◆ Work order: Transcribe everything in the records exactly. Skip the images.
━━━ Data excerpts ━━━
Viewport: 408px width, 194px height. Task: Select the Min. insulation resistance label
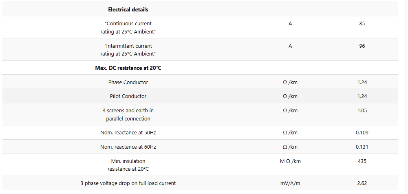[x=128, y=165]
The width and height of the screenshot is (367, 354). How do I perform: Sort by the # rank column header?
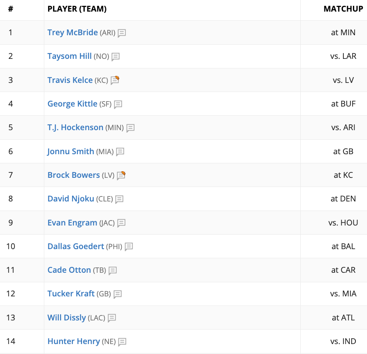(x=10, y=9)
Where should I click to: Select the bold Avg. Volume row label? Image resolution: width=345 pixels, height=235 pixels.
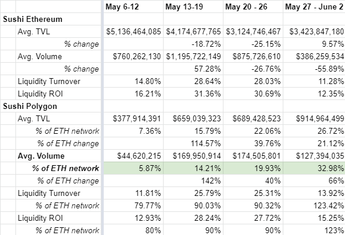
━━━
◆ Solution for this exercise:
Viewport: 408px width, 194px height. Task: Select the Min. insulation resistance label
[x=128, y=165]
The width and height of the screenshot is (367, 354). How do I perform: Sort by the # rank column header?
(x=10, y=9)
Where should I click to: Select the bold Avg. Volume row label? Image resolution: width=345 pixels, height=235 pixels.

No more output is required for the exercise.